• Exercise details:
Within the records, find every line that includes the word "sidebar" and copy it.

※ ※ ※

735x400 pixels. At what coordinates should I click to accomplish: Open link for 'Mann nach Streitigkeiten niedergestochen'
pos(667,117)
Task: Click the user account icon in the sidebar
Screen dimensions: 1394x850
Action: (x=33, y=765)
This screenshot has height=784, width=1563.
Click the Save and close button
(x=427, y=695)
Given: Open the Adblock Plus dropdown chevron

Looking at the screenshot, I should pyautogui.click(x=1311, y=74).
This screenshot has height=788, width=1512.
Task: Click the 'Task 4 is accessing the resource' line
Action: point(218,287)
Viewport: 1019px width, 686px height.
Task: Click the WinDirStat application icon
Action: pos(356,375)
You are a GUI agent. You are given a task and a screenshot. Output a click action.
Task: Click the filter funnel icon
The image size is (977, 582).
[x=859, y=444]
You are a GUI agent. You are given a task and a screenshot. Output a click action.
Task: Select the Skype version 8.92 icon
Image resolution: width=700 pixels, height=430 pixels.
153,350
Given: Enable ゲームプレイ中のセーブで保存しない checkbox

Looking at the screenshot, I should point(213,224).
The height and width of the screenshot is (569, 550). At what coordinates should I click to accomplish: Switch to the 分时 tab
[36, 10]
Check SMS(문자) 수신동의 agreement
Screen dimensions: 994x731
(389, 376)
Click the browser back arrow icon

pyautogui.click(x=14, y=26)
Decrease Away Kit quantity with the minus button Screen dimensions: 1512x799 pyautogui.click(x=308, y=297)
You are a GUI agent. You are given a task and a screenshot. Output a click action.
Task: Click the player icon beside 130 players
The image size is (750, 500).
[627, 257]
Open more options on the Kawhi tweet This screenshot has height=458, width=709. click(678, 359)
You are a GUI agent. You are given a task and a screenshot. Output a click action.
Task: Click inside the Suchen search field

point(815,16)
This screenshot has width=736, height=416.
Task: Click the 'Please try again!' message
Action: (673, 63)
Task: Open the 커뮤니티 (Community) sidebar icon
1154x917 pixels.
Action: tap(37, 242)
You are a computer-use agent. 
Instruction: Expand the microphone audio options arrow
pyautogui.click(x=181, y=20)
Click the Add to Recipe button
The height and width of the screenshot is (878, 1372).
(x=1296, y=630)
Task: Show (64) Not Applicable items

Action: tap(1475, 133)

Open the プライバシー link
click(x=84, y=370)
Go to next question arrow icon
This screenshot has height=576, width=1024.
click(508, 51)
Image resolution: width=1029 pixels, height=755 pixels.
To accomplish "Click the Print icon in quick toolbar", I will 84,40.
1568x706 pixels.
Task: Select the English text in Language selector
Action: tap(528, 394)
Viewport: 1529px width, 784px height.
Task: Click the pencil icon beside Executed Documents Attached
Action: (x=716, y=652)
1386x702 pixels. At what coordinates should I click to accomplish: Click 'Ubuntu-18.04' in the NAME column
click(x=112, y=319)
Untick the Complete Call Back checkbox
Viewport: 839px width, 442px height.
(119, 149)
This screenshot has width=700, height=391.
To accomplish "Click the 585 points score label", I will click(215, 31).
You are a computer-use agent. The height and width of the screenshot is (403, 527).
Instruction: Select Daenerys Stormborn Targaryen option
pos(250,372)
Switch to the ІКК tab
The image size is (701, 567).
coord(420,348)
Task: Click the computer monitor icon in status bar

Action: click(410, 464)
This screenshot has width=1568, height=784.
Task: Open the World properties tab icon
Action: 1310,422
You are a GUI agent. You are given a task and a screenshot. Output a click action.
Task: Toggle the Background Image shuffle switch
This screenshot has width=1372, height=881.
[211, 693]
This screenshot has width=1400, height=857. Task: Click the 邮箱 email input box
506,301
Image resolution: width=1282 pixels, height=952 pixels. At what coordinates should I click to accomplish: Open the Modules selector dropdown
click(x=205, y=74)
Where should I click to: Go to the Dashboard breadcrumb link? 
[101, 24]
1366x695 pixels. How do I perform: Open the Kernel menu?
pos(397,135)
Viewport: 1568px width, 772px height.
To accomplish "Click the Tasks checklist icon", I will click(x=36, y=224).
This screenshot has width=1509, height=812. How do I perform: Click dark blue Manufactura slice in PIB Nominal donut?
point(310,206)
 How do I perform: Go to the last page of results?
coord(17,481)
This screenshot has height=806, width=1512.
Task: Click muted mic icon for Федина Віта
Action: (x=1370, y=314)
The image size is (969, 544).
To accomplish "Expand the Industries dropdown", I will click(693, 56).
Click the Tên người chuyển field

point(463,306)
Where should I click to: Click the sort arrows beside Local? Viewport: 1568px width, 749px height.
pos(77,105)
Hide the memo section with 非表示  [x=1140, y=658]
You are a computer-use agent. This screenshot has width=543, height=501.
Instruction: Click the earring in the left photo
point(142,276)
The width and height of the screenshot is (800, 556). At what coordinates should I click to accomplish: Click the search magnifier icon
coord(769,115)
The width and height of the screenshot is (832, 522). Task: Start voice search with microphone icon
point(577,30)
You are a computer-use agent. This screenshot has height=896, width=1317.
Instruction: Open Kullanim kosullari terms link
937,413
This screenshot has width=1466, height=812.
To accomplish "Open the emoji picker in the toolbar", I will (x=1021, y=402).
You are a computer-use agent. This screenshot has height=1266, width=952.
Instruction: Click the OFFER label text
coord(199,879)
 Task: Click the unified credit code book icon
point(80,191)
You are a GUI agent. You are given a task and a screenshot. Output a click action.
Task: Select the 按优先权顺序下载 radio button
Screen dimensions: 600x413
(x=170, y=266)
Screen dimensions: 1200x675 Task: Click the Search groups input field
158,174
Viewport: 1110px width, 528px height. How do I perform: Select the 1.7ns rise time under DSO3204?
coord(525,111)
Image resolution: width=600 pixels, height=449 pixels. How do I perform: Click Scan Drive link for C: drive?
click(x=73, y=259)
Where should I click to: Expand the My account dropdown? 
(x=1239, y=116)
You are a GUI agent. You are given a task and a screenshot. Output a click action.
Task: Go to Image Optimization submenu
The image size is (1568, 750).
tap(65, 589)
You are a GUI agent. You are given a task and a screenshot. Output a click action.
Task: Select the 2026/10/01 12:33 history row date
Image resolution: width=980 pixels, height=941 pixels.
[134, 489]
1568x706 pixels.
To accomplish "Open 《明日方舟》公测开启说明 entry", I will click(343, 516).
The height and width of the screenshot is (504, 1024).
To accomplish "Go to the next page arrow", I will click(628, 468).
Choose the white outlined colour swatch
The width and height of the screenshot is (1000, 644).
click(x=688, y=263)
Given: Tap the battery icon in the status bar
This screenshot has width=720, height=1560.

※ ※ ※

• Solution to the problem:
Task: Click the user account icon in the sidebar
Task: Open the 커뮤니티 (Community) sidebar icon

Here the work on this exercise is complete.